Task statement:
In the listing below, find the line containing "Switch to the Previous" and the line containing "Task: Open the Places menu". Repeat exactly those two lines and every line between them, nothing more.

─── Data under study

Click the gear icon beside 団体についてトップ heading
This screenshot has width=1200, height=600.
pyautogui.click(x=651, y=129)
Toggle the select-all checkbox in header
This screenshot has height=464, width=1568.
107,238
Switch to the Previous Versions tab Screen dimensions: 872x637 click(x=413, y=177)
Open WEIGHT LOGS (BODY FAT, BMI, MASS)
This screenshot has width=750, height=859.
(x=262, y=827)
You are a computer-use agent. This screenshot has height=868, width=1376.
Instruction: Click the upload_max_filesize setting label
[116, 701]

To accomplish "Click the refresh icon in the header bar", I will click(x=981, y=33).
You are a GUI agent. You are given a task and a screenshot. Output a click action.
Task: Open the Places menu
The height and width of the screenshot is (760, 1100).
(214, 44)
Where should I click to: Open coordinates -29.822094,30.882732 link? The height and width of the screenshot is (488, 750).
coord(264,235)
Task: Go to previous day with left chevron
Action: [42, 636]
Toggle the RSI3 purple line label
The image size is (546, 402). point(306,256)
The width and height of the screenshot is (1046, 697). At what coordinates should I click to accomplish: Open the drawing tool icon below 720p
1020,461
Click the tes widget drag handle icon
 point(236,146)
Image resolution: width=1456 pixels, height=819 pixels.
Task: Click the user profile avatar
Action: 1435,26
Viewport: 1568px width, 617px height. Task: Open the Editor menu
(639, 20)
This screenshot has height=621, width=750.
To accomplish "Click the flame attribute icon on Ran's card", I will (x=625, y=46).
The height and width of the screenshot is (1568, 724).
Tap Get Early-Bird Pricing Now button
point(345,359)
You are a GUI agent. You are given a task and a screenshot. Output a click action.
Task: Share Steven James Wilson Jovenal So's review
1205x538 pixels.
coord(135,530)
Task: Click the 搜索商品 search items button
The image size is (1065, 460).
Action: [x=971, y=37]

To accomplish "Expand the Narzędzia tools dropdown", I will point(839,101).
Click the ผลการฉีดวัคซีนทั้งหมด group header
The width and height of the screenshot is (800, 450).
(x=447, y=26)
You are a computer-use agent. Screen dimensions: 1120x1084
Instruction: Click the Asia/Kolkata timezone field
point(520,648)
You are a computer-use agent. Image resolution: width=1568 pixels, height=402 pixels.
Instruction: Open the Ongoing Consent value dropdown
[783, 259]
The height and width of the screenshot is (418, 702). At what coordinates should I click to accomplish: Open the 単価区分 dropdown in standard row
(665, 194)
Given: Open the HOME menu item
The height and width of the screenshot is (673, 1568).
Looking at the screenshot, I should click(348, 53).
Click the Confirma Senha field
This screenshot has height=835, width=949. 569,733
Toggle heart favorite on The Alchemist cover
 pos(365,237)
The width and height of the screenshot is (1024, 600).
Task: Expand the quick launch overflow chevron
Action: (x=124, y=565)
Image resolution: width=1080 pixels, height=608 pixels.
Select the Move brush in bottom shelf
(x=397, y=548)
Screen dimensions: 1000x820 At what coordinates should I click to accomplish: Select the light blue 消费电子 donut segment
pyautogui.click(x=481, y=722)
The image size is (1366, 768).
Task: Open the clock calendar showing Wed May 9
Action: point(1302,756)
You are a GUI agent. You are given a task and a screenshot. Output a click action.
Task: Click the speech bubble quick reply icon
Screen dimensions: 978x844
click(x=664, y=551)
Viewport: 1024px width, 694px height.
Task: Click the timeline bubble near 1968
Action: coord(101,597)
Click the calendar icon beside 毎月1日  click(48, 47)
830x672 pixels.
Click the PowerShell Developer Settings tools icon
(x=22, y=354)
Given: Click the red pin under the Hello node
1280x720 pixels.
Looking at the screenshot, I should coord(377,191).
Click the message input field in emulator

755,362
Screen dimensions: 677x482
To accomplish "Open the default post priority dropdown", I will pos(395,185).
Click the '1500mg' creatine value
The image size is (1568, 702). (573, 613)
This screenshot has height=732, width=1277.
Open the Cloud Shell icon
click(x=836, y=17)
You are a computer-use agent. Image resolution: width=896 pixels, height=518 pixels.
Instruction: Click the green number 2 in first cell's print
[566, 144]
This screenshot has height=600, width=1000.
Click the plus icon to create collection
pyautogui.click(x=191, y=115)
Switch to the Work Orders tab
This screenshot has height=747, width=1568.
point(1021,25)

──────

Answer box:
Switch to the Previous Versions tab Screen dimensions: 872x637 click(x=413, y=177)
Open WEIGHT LOGS (BODY FAT, BMI, MASS)
This screenshot has width=750, height=859.
(x=262, y=827)
You are a computer-use agent. This screenshot has height=868, width=1376.
Instruction: Click the upload_max_filesize setting label
[116, 701]

To accomplish "Click the refresh icon in the header bar", I will click(x=981, y=33).
You are a GUI agent. You are given a task and a screenshot. Output a click action.
Task: Open the Places menu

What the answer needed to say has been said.